I’ve seen chickens sleep in trees in below zero Fahrenheit weather. People in Nova Scotia and the Michigan Peninsula has written about chickens sleeping in trees there the entire winter and those temps have to be well below zero. Those chickens are not going to be sleeping on a dead limb overlooking a bluff, squawking defiantly in the teeth of a blizzard. Like the wild birds that overwinter where you are without the benefit of a heat lamp, they seek shelter when the weather gets too rough. It’s not the cold so much they need to avoid, it’s the wind.

What chickens need in cold weather is not heat, they need protection from wind and good ventilation. Protection from wind is pretty easy to understand. It’s the ventilation that sometimes surprises people. In trees they have good ventilation but in coops they may be more limited. There are a couple of potential problems. When their poop gets concentrated and breaks down it forms ammonia. Ammonia can be fatal if the concentration gets high enough. Luckily ammonia is lighter than air so just a small hole over their heads will allow that ammonia to escape. Problem averted.

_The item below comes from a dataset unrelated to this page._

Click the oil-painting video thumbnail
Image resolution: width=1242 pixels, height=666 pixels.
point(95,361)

The other problem is that the excess moisture from their breathing, their poop, and waterers if there is thawed water in there can raise the humidity. High humidity can lead to frostbite. You need enough air movement to remove that moisture without a strong breeze hitting them. Warm air both holds more moisture than cold air and warm air rises. On a perfectly calm day the heat form their breathing, fresh poop, the thawed water, and maybe even the ground if the air temperature is colder than the ground will move a surprising amount of moisture laden warm air out of openings up high. On a windy day a couple of openings over their heads allows a strong breeze to pass over their heads but will also create enough turbulence to remove the air in the coop without a strong breeze hitting the chickens. One mistake a lot of people make is to lock their chickens up so tight in cold weather they don’t get enough ventilation. People in the southern states in the US cause their chickens to get frostbite in temperatures that should pose no risk at all.

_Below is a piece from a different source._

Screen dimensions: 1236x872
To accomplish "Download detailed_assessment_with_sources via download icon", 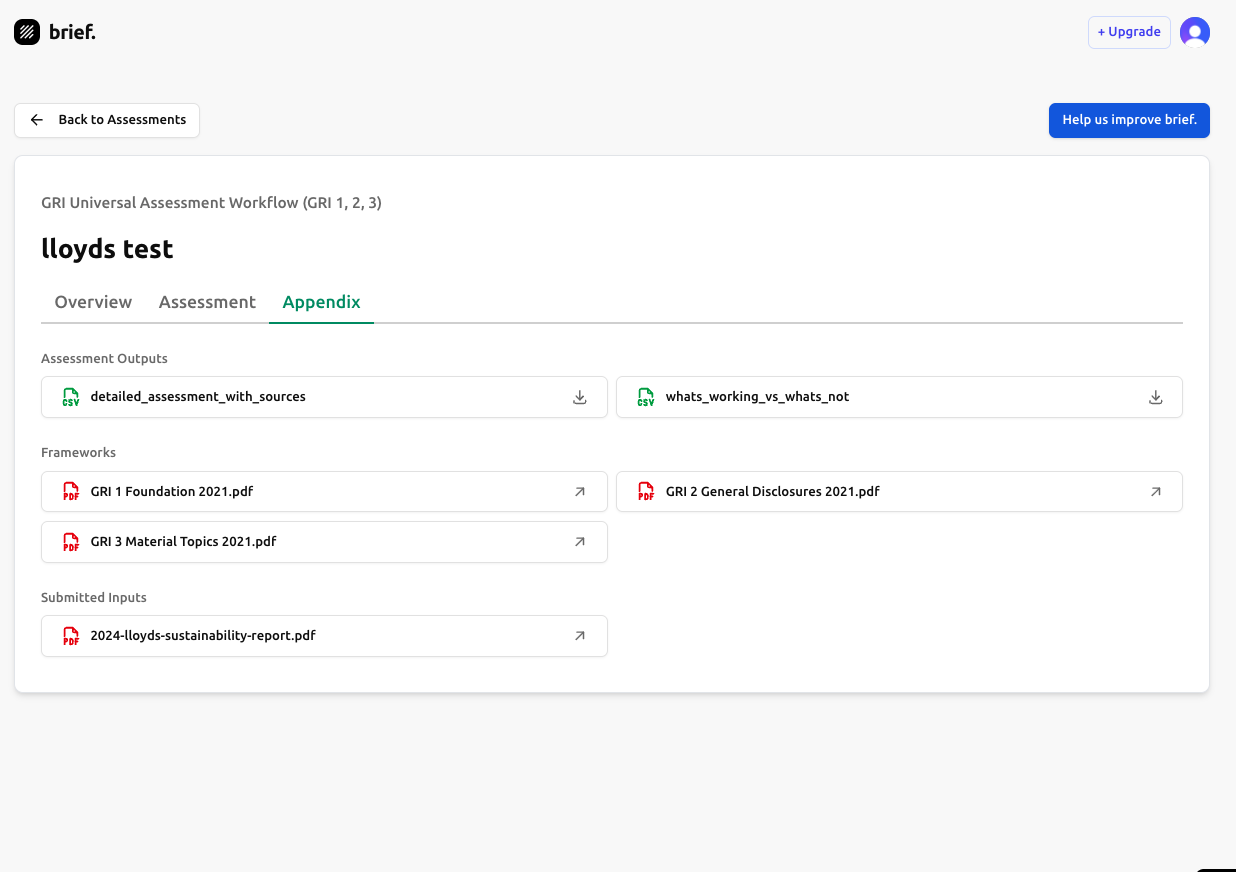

How cold is too cold? I don’t have a hard and fast number for you, I just know too cold is pretty darn cold if you keep breezes off of them and give them good ventilation. If you lock them up tight, anything below freezing poses a risk. Even above freezing ammonia could be a problem.

The main reason chickens north of the equator stop laying this time of year is the molt. It’s not the cold, it’s the days getting shorter. I went through some of that in my post above. I don’t know when you started that 24 hour a day light, that may have been after they started molting. If so, it’s too late to stop the molt.

There’s a problem with 24 hour a day light too. It stresses them and can lead to egg laying problems. Just like you and me they need some dark downtime or their system gets all messed up. If you want to add light go ahead, but try to give them at least 10 hours of darkness. You’ll get better results.